EXERCISE: Please transcribe only the lines between the one containing "This screenshot has width=1183, height=592." and the end of the records, both ends included, exactly as written; skip every picture.

Screenshot grounding data:
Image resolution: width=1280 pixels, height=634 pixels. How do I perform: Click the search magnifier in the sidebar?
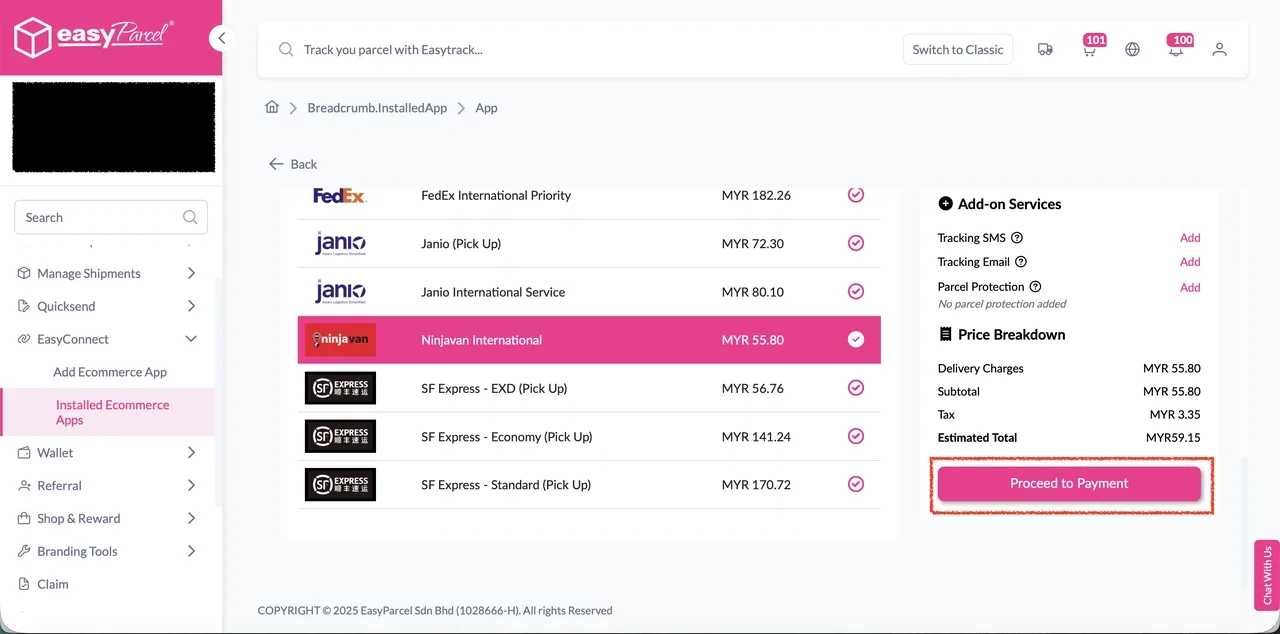point(190,217)
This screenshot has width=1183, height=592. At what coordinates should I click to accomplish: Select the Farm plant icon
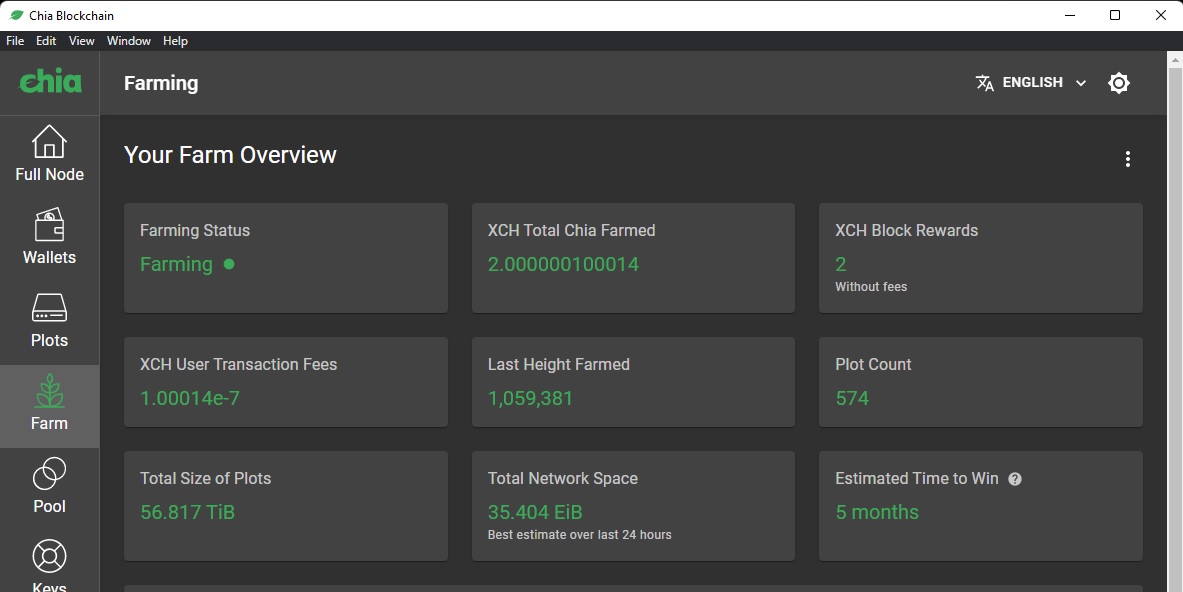pos(49,391)
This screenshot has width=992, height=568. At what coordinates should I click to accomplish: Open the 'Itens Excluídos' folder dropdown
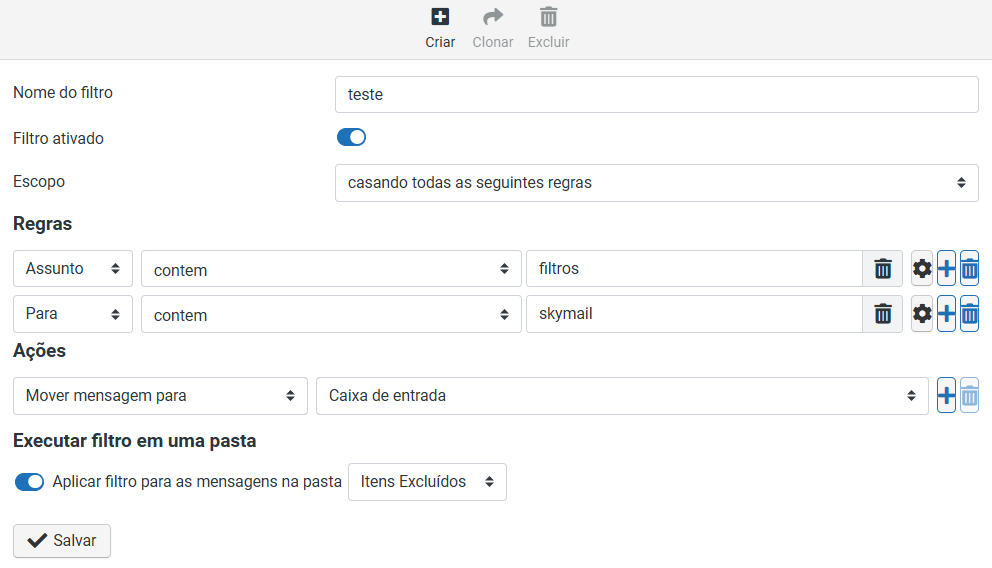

EXPECTED OUTPUT:
This screenshot has width=1183, height=592. At what coordinates should I click to accomplish: Select the Farm plant icon
pos(49,391)
This screenshot has width=992, height=568. At what coordinates should I click to accomplish: Open the 'Itens Excluídos' folder dropdown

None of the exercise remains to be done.